Baroness Ashton of Upholland: My Lords, I am grateful to the noble Lord. In a letter to him this week, I said that my officials were in touch with officials at the Department of Trade and Industry and that I hoped to be in a position to comment further at Third Reading, but that if that were not possible, I would write to him again on the issue and that I would be happy to ensure that his concern was dealt with. I have just been given a summary of the DTIs concerns regarding his previous Amendment No. 435. I could read them out, but I am not sure that it would be of benefit to noble Lords.
Lord Kingsland: My Lords, this is an important issue, because we are on the threshold of these alternative business structures. Is it clear in Part 5 that if there is a conflict between what the shareholders want and what the regulator wants, the regulator will always prevail? At Report stage, the noble Baroness for the first time appeared to raise doubts that the DTI had, in turn, raised with her regarding the outcome of any conflict. There would be extremely serious implications for the operation of the ABS system if there were circumstances in which shareholders could override regulators. Indeed, that would undermine the basis on which the Government and the Opposition parties had been dealing with the Bill.

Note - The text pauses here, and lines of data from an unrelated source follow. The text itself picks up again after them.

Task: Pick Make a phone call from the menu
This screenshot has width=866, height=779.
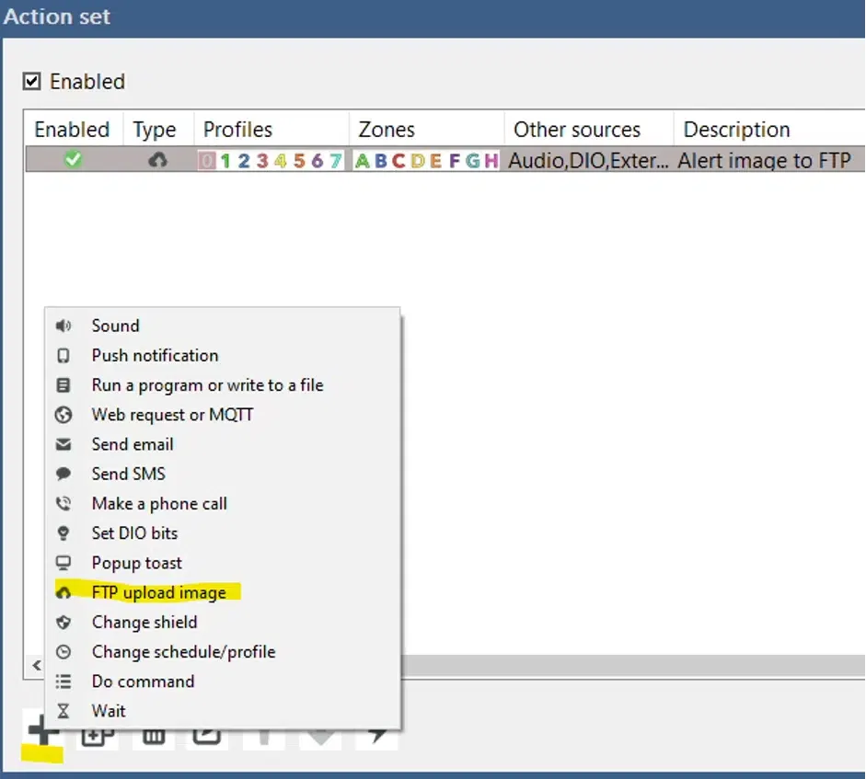Action: pyautogui.click(x=159, y=504)
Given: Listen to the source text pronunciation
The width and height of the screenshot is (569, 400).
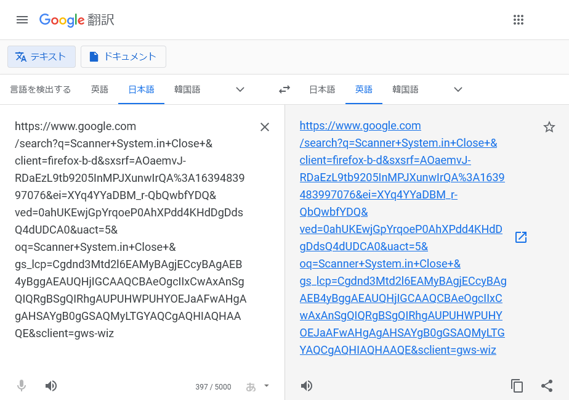Looking at the screenshot, I should click(x=50, y=385).
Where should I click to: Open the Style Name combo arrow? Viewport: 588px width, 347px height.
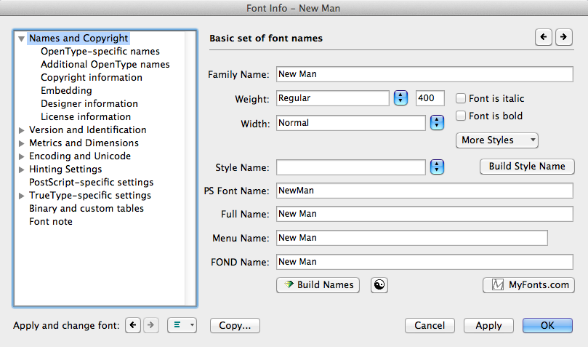(437, 167)
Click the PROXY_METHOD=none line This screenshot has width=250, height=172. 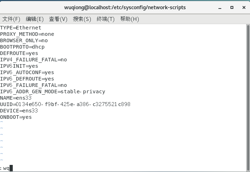click(x=27, y=34)

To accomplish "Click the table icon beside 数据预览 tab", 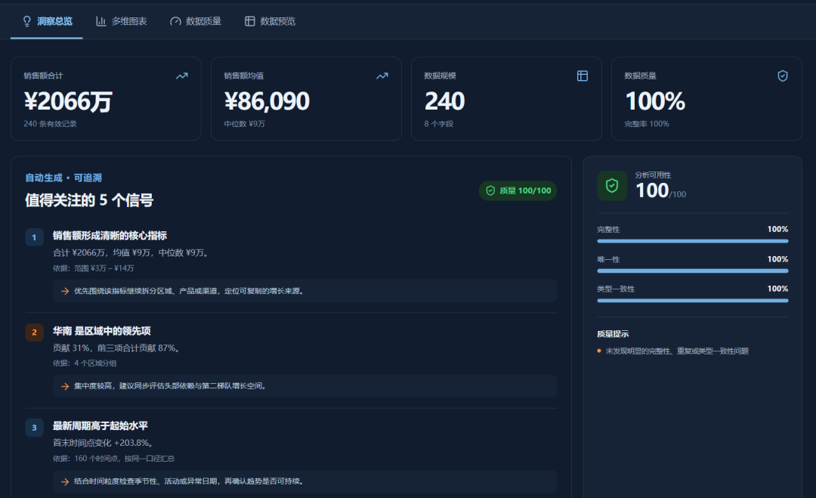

Baroness Ashton of Upholland: My Lords, I am happy to try to clarify this matter. I am not sure how it fits into what we are doing, but it is important to put it on the record, as the noble Lord said. We were considering an amendment to Clause 169, if noble Lords need to look back at that. That amendment sought to ensure that, in the context of ABS firms, lawyers duties to comply with their professional conduct obligations would override any other obligations, including their directors duties to shareholders. We have made it clear that an override provision is unnecessary as long as lawyers and licensed bodies have a statutory obligation to comply with their professional conduct rules. Those statutory obligations are contained in Clause 169 and are reinforced by Clause 88. They provide that non-lawyers in licensed alternative business structure companies or firms cannot do anything that causes or substantially contributes to a breach by lawyers or the licensed body of their professional conduct duties. The duties cannot be compromised by other obligations, just as companies and company employees have different kinds of statutory obligations and directors cannot cause breaches of those obligations in the name of their duties to shareholders.
I understand the concern regarding directors duties to a company and its shareholders, yet we emphasise that those duties are intended to be cumulative with any other duties to which the director may be subject, not in conflict with them. The duties owed by directors in Part 10 of the 2006 Act do not require directors to break the law and could never form a defence to a breach of another legal obligation. Instead, they must be understood in the context of the wider legal framework. Section 172 of that Act, which requires directors to promote the success of the company for the benefit of the members as a whole, is flexible enough to allow for directors duties and the duties arising under other law to operate harmoniously without any need for specific provision in other legislation.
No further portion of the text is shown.